Willis, Henry

Willis, Henry one of the early Methodist preachers in America, was a native of Virginia. He entered the ministry in 1779, and was one of the most dominant spirits of the times, energizing, by his irrepressible ardor, the work of the Church throughout two thirds of its territory. He labored mightily for the West, as if conscious of its prospective importance in the State and the Church.

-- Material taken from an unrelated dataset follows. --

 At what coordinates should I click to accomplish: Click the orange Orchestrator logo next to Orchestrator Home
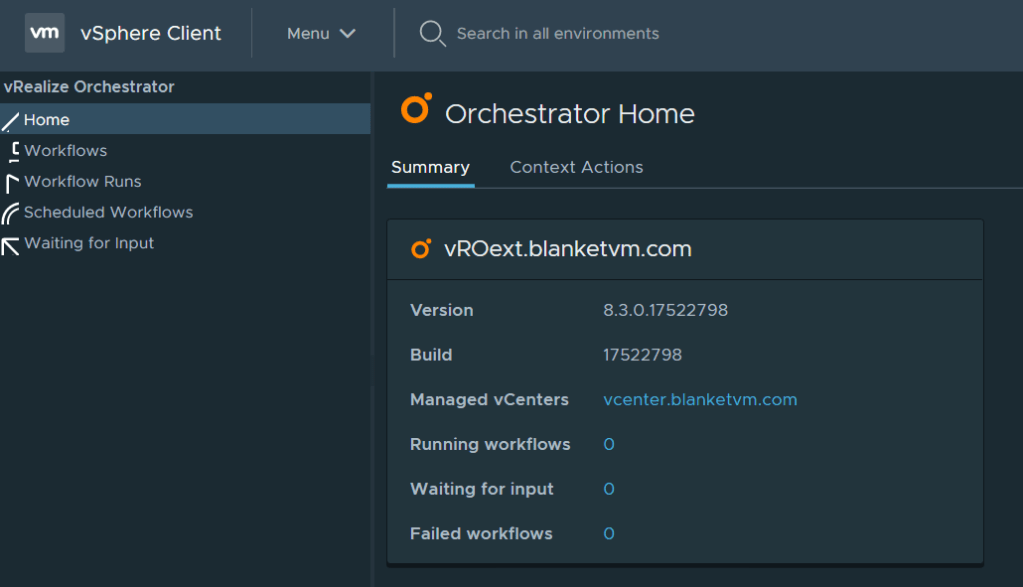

He filled the following stations Roanoke, 1779; Mecklenburg, 1780; Talbot, 1781; Dorchester, 1782; New Hope, 1783; Holston, 1784. In 1785 he was in charge as presiding elder of a district, comprehending most of North Carolina; 1786, Charleston, S.C.; 1787, New York city; 1788, presiding elder of New York District; 1789, of a district which extended from Philadelphia to Redstone and Pittsburgh; 1790, located; 1791-95, supernumerary in Philadelphia; 1796, he reappears in Baltimore with John Haggerty, Nelson Reed and other worthies. Here he seems to have remained till 1800, when he became a supernumerary, doing what service he could-mostly on the Frederick Circuit, near his home-till his death, in .1808, near Strawbridge's old church on Pipe Creek. Mr. Willis was naturally of a strong mind, and this he had diligently improved. Quin, who knew him in the Redstone country, describes him as about six feet in stature, slender, a good English scholar, well read, an eloquent man, mighty in the Scriptures, and a most profound and powerful reasoner. He became feeble in the prime of life, retired from the itinerant field, married, and settled on a farm near Frederick County, Md. The Baltimore Conference sat in his parlor in April, 1801. He was the most endeared to Asbury of all the itinerants of that day. See Minutes of Conferences, 1808, p. 157; Stevens, Hist. of the M.E.F. Church, 2, 51-53, 134, 298, 347; 3, 17, 287; 4:240; Bangs, Hist. of the M.E. Church, 1, 225; 2, 254. (J. L. S.)